Вопрос жизни и смерти 
     
     Когда мой сын был совсем маленьким, он спросил меня о смерти.
     Стоял погожий солнечный день.
     Мы ехали в машине.
     И вдруг с заднего сиденья раздался его тонкий голосок:
     «Пап, я не хочу умирать».
     Еще бы.
     Никто не хочет.
     Мы просто со временем привыкаем к этой идее.
     И перестаем о ней думать.
     Если нам, взрослым, сложно принять концепцию смерти, то что тогда чувствует маленький ребенок?
     Представьте, что вы только что выяснили, какая фантастическая и замечательная штука жизнь.
     И тут оказывается, что она однажды закончится.
     Что вы потеряете все, что у вас есть.
     И не останется ничего, кроме кромешной темноты.
     Глубоко религиозным людям, конечно, проще.
     Они верят в истории о небесах и последующей жизни.
     Но я не мог рассказать своему сыну эти истории.
     Потому что я не верующий.
     Я полагаюсь на факты, как и британская философия эмпиризм.
     Это означает, что я и не атеист.
     Поскольку атеизм – это убеждение в том, что загробной жизни не существует.
     Я называю его убеждением, потому что на самом деле мы не знаем, правда это или нет.
     Но некоторые люди панически боятся занимать позицию неопределенности.
     К счастью, ко мне это не относится.
     Я с радостью признаю, что чего-то не знаю.
     Так что я – агностик.
     Другими словами, человек, сохраняющий открытый разум.
     Декарт считал сомнение важнейшим философским инструментом.
     Некоторые философы переводят его утверждение «Cogito, ergo sum» как «Я сомневаюсь, а следовательно, существую».

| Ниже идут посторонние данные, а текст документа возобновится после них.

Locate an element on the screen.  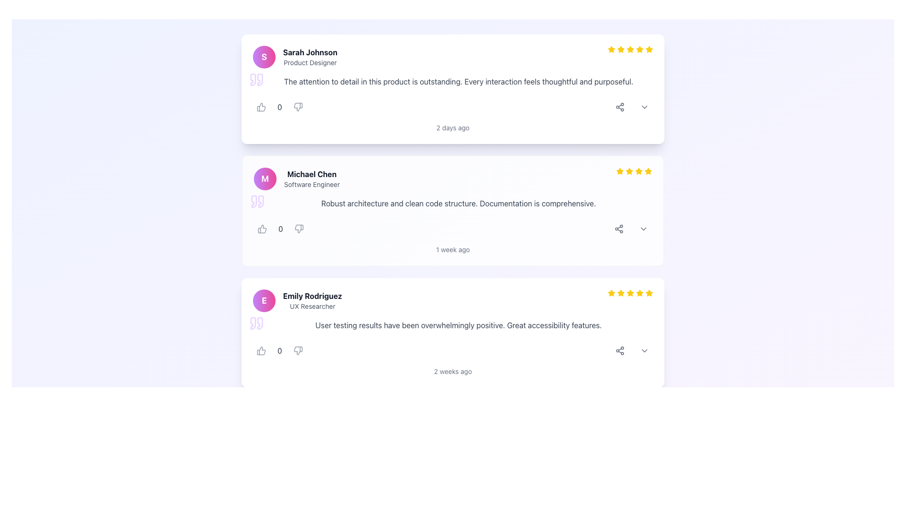
the circular avatar with a purple-to-pink gradient background and a bold white letter 'M' in uppercase, located in the leftmost position of the user testimonial section is located at coordinates (264, 178).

     Скептицизм был и остается самым ценным методом познания со времен Сократа.
     Именно на нем базировалась эпоха Просвещения.
     Но все это очень трудно объяснить маленькому ребенку, да еще в машине.

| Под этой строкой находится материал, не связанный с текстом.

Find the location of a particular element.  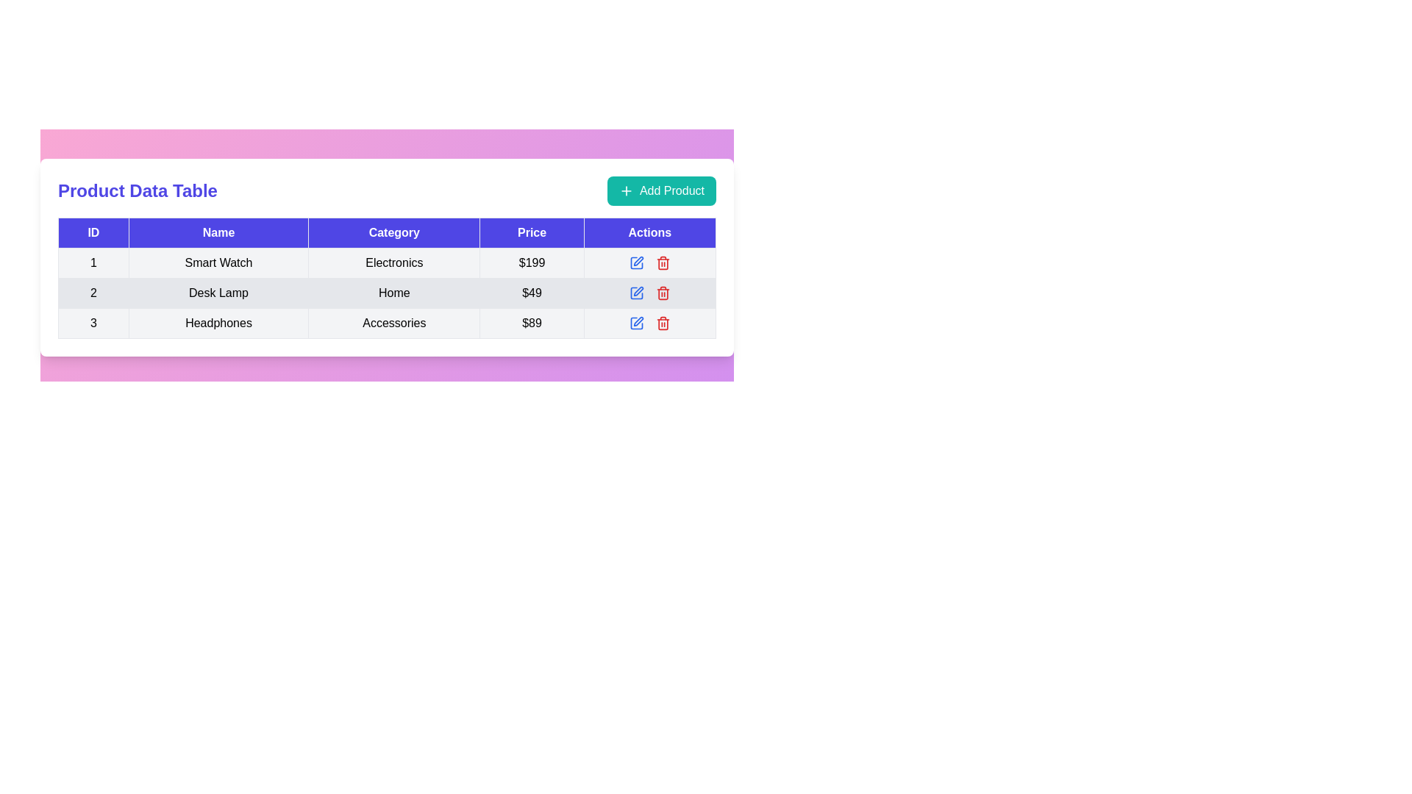

the 'Category' table header, which is the third column header in the product details table, located between the 'Name' and 'Price' headers is located at coordinates (387, 232).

     Он был расстроен и обескуражен.
     Было бы проще переубедить сына сказками о рае.
     Это его на какое-то время успокоило бы.

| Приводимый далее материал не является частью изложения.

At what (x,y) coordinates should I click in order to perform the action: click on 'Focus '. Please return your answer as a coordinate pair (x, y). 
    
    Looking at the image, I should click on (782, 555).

     И притупило его любознательность.
     Но однажды этот вопрос снова всплывет.
     И тогда он поймет, что его обманывали, потому что я сам не верю в то, что ему говорил.
     Так что это плохое решение.
     Передо мной стояла классическая проблема рекламы.
     Как сделать сложные вещи простыми, не искажая сути?
     У нас всегда имеется два компонента: продукт и аудитория.
     И нужно объяснить первый на языке второго.
     Поэтому я сказал сыну: «Тебе ведь нравится игра про ежика Соника?»
     Он кивнул.
     «Знаешь, как здорово проходить уровни?»
     Он снова кивнул.
     «Знаешь, что, когда один уровень заканчивается, ты переходишь к следующему?»
     Сын улыбнулся – теперь мы были в понятном ему мире.
     «Но ты ведь заранее не знаешь, каким он будет?»
     Он задумался.
     «Я думаю, что смерть – это что-то вроде следующего уровня. Но мы не знаем, каким он будет, пока там не окажемся», – сказал я.
     Поразмыслив, мой сын все понял и успокоился.
     Я не врал, чтобы просто от него отцепиться.
     А сказал правду доступным для него языком.
      
     Думаю, что такой подход срабатывает во всем, в том числе и в рекламе.